A. The Core: TSMC Itself

• Strategy: "Buy and Hold."
• Mindset: View TSMC as the "stabilizer" in your investment portfolio. Disregard quarterly inventory adjustments or short-term revenue noise. As long as the A16 mass production progress and gross margin structure remain unchanged, hold firm.
• Action: Any stock price pullback (Drawdown) caused by non-fundamental factors (such as geopolitical panic) is a gift from above for accumulation.

B. The Satellite: Supply Chain Alpha

• Strategy: "Swing Trading and Thematic Investing."
• Target Selection:
  • Aggressive: Focus on CoWoS equipment stocks and CPO (Silicon Photonics) concept stocks.
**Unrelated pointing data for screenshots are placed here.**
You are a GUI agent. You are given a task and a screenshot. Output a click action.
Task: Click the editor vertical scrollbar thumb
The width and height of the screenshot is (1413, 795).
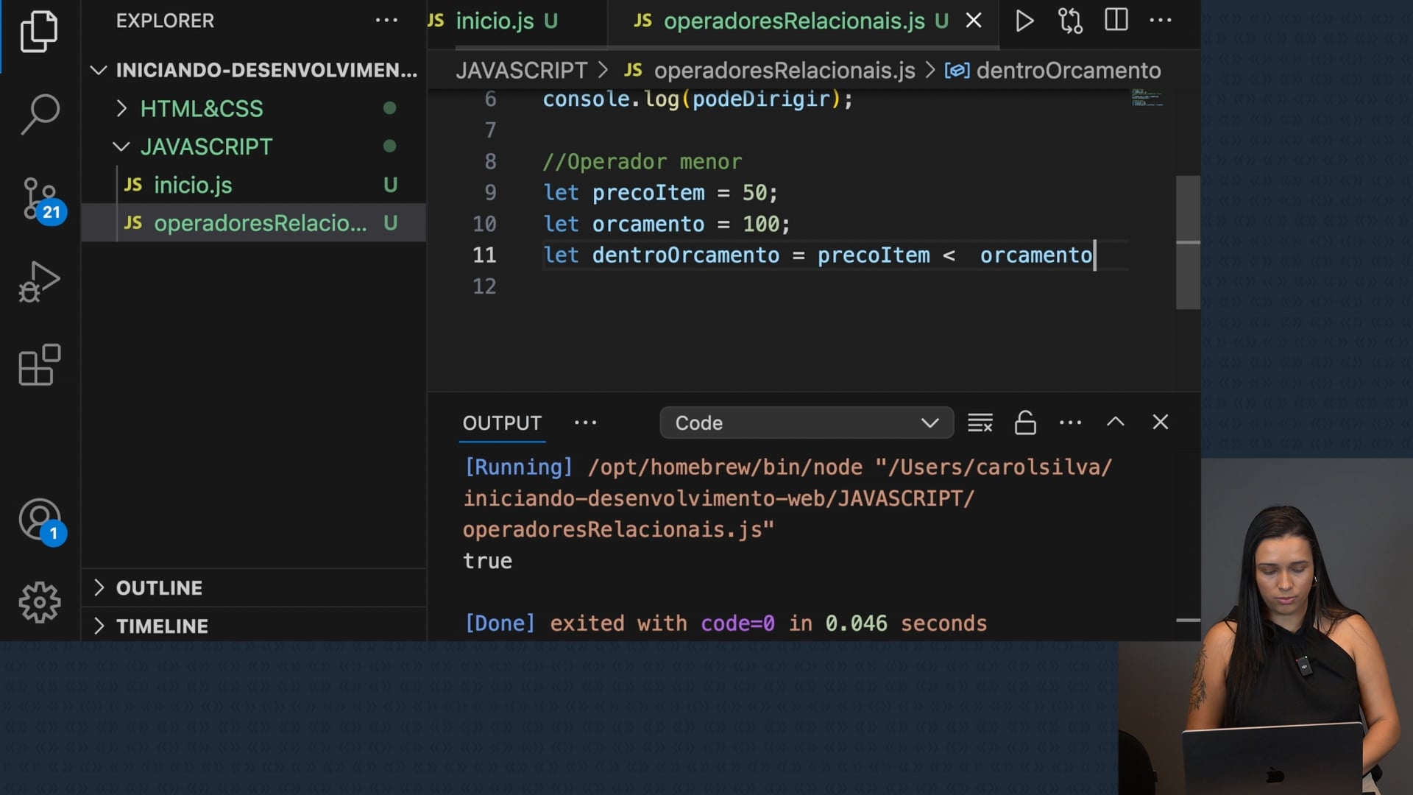pos(1187,243)
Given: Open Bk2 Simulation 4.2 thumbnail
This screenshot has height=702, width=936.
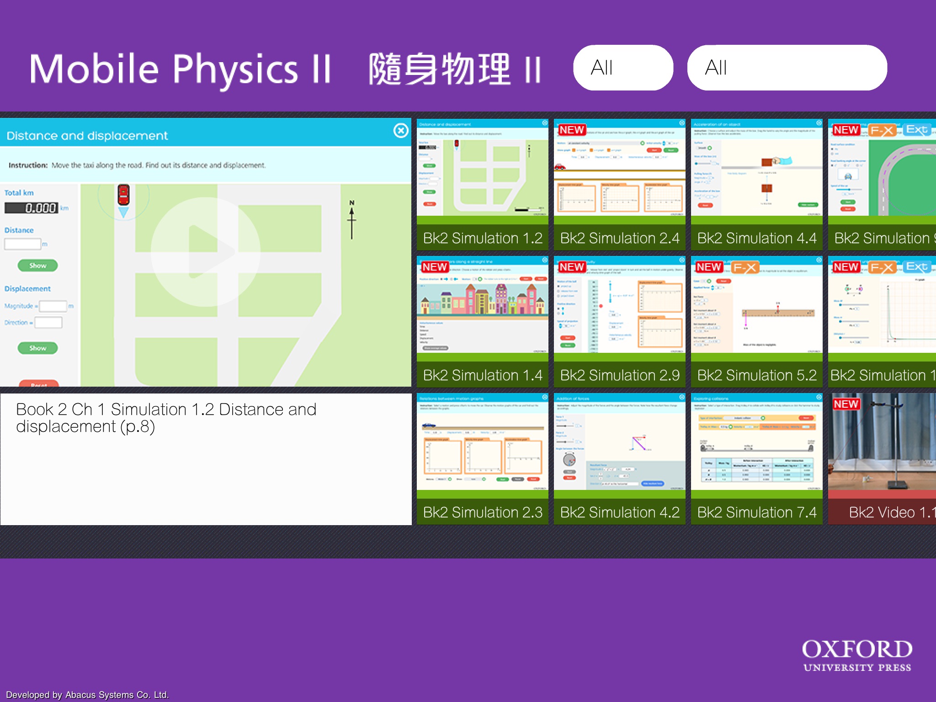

These small and medium-cap stocks have the highest explosive potential but are highly volatile.
  • Conservative: Focus on consumables (mask pods/chemicals) and heavy electrical/green energy stocks. These stocks offer stable yields and long-term growth.
• Action: Dynamically adjust the proportion of these satellite holdings based on TSMC's monthly revenue announcements and capital expenditure progress.

4. A Message to Investors

CEO C.C. Wei said: "AI is Real." We would like to add: "TSMC's monopoly is also real."

In this world full of uncertainties, TSMC offers a scarce asset—"certainty about the future." Investing in TSMC is investing in humanity's endless craving for compute power. This is a high-probability game that has just begun.